I'm trying to use the requests-futures
library to send a batch of asynchronous HTTP requests and identify the presence or absence of a specific bytestring in the content of each page.
Here is the synchronous version. Please note the actual site I'm scraping is not Stack Overflow, and the length of URLs is around 20,000 in actuality. In the example below, I'm averaging roughly 1 second wall time per loop, meaning the whole batch would take half a day at this rate.
import timeit
import requests
KEY = b'<meta name="referrer"'
def filter_url(url):
"""Presence or absence of `KEY` in page's content."""

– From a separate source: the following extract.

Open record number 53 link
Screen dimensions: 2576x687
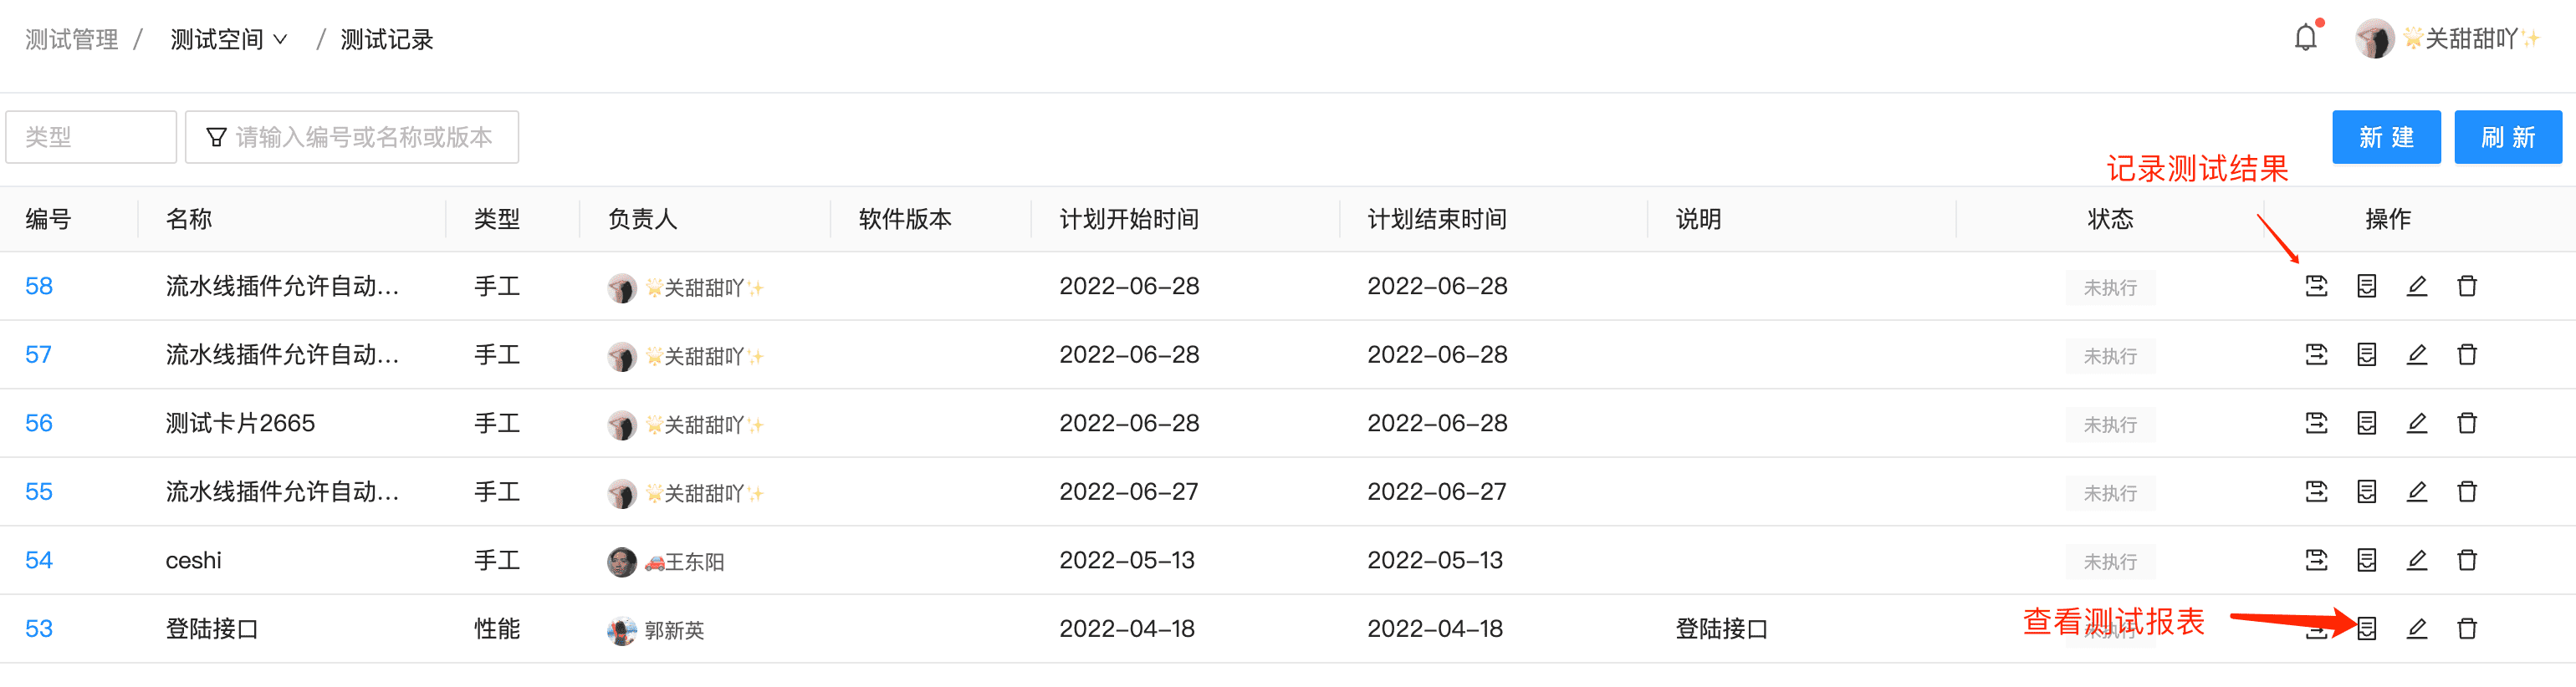coord(38,629)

resp = requests.get(url, stream=True)
return resp.content.find(KEY) > -1
urls = [
'https://stackoverflow.com/q/952914/7954504',
'https://stackoverflow.com/q/48512098/7954504',
'https://stackoverflow.com/q/48511048/7954504',
'https://stackoverflow.com/q/48509674/7954504',
'https://stackoverflow.com/q/15666943/7954504',
'https://stackoverflow.com/q/48501822/7954504',
'https://stackoverflow.com/q/48452449/7954504',
'https://stackoverflow.com/q/48452267/7954504',
'https://stackoverflow.com/q/48405592/7954504',
'https://stackoverflow.com/q/48393431/7954504'
]
start = timeit.default_timer()
res = [filter_url(url) for url in urls]
print(timeit.default_timer() - start)
# 11.748123944002145
Now, when I go to do this asynchronously:
from requests_futures.sessions import FuturesSession
session = FuturesSession()
def find_multi_reviews(urls):
resp = [session.get(url).result() for url in urls]
print(resp)
return [i.content.find(KEY) > -1 for i in resp]
start = timeit.default_timer()
res2 = find_multi_reviews(urls)
print(timeit.default_timer() - start)
# 1.1806047540012514
I can get a 10x speedup. This is okay--but can I do better? As of now, I'm still looking at just under 2 hrs of runtime. Are there tricks, such as increasing the number of workers or execute in separate processes, that would lead to a speed improvement here?